Иногда ворота открывались и впускали во двор новых пленных – по два, по три, а то и больше. Стрелки, артиллеристы, саперы, один старший сержант даже с голубыми авиационными петлицами. А с зелеными, а пограничников не было. Двор забивался все гуще, солнце жгло все немилосердней. Ни пить, ни есть не давали. Забыли немцы, что мы еще живые? Обращаться к часовому остерегались: резанет, с него станется, очередью. Шумели, так сказать, про себя. Или для себя: вполголоса кляли фашистов и свою судьбу, вполголоса надеялись, что наши долбанут и вызволят. Чернявый связист, избитый и наученный горьким опытом, помалкивал, но его молчание говорило: нет, братцы, на наших нечего надеяться, вся надежда на немцев, люди же. Унизительно было слушать и приглушенные голоса, и молчание чернявого. И Скворцов думал, что надеяться нужно на самого себя. Бежать, Лобода, бежать!
13
К вечеру часовой сменился: вместо верткого, шустрого заступил грузный, с животиком, он не столько прохаживался, сколько стоял, прислонясь к столбу. И будто клевал носом. При таком часовом – в темноте, конечно, – можно и попытать счастья. Скворцов наклонился к Лободе:
– Как бы ни обернулось, держаться на пару…

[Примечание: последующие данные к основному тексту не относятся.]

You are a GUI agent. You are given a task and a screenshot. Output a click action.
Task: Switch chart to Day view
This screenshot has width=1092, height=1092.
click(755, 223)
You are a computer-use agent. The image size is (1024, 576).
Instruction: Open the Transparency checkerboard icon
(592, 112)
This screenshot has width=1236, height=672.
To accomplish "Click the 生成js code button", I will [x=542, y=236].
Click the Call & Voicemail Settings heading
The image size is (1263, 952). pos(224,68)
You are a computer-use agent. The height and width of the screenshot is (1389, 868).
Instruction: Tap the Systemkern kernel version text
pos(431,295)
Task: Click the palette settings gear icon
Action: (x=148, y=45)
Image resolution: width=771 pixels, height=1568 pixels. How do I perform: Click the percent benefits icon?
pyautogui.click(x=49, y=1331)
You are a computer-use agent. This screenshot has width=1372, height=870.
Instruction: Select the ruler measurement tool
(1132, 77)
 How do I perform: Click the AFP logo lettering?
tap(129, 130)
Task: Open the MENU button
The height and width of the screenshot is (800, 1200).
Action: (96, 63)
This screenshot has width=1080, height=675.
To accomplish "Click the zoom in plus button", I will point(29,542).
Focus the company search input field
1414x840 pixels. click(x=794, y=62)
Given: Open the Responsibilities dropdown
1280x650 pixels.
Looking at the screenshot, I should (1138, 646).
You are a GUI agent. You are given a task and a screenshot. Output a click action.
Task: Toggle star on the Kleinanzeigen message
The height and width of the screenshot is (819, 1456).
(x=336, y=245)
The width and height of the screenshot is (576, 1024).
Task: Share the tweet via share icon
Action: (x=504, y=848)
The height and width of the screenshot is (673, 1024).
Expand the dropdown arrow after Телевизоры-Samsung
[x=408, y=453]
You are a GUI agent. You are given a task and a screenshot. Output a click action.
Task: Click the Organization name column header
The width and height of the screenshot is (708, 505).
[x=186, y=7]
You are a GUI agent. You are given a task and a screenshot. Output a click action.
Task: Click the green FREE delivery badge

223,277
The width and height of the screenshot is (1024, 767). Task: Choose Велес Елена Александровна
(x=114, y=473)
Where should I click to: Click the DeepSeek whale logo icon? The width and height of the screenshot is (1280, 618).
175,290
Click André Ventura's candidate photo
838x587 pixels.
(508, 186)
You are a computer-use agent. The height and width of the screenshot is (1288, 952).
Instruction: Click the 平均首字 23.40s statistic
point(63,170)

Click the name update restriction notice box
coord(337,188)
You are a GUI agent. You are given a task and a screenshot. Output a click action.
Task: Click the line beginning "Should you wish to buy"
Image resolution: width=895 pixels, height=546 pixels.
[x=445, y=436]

– Есть, товарищ лейтенант!
Их все-таки услыхал связист, и он, неймется битому, прошептал Скворцову:
– Содрал бы кубари… Командиров и комиссаров будут отделять от бойцов и сержантов. Догадываешься, чем это пахнет?
– Отставить разговоры на «ты»! – сказал Скворцов как можно тверже. – А скрывать, что командир, не собираюсь. Горжусь этим.